Fresh Spring Roll Vermicelli Salad

 

Fresh Spring Roll Salad with Peanut Dressing

I love Vietnamese fresh spring rolls and got the hankering this weekend to try making them when I noticed how much thai basil we’ve got growing our garden! My sister makes them frequently and she makes it look very easy to make them. So, while on the phone with her yesterday, I tried to make them following her instructions. I got all the filling items prepared: rice vermicelli cooked, cooled and seasoned, and vegetables, tofu and herbs chopped. When it came to the rolling up of the rolls, things quickly went down hill. The rice paper wraps stuck to my fingers, and they stuck to the counter, and they stuck to themselves. After several failed attempts, which ended up in throwing away several smushed up balls of sticky rice goo, I decided to go a different route: eliminate the rice papers altogether. The best part is the filling anyway. So I ended up with a bowl of salad/vermicelli with peanut sauce dressing and liked it so much, I made it again today for lunch. It was refreshing, filling, and delicious!

The Recipe:

Serves 2

1/2 package of rice vermicelli noodles

1 Tbl sesame seeds (white or black, to taste)

1 tsp tamari

1 tsp sesame oil

1 cup diced firm tofu

1/2 cup chopped carrots

1/3 cup chopped green onions

1/2 cup chopped cucumber

1 cup chopped romaine lettuce

1/4 cup thai basil, chopped

1/4 cup cilantro, chopped

2 Tbl (or more depending on taste) peanut sauce.
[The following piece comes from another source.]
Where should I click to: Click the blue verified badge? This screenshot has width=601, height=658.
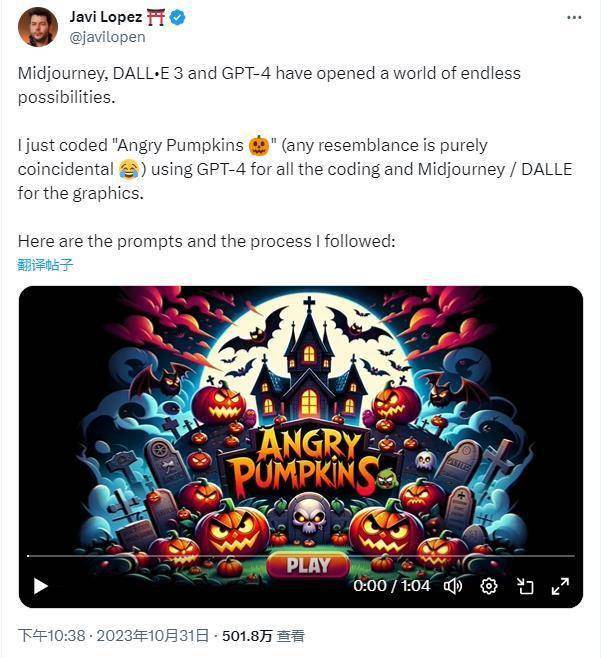tap(178, 17)
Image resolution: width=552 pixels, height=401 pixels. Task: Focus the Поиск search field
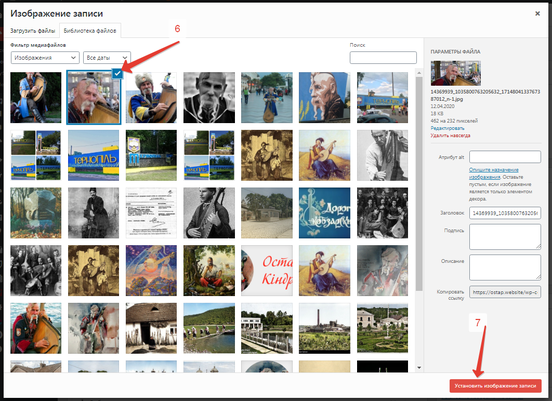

Cook the rice noodles according to the directions on the package (each package will vary slightly). Rinse the noodles with cold water and drain. Toss the noodles with the sesame oil, tamari, and sesame seeds (I used a white/black mix of sesame seeds). Chop the lettuce, carrots, cucumber, green onions, basil, and cilantro in bite size pieces. Dice the uncooked firm tofu into 1/4 inch cubes.

chop vegetables and tofu

Divide the seasoned noodles into two large-ish bowls (depending on the package size, this may be a lot and so adjust to serve what you want to eat–the rest will keep in the fridge):

seasoned rice vermicelli noodles

Divide the toppings in half and on each bowl sprinkle the vegetables, herbs, and tofu on top of the noodles (I actually forgot to chop and add the lettuce, so just try to imagine it’s there–Oops!):

add vegetables and tofu to noodles

Top with peanut sauce dressing. You can certainly make your own, there are tons of recipes out there for great peanut sauces, but I’ve been determined to focus on school work this week, so I bought a bottle of peanut sauce, which turned out to be pretty freakin’ delicious (be warned, I got it home and realized it does contain a little honey, but otherwise it’s vegan and gluten-free):

thai peanut sauce

And voila! A quick and delightful summer meal. In my opinion, you can’t go wrong with a belly full of rice noodles, tofu and vegetables! Now, back to work!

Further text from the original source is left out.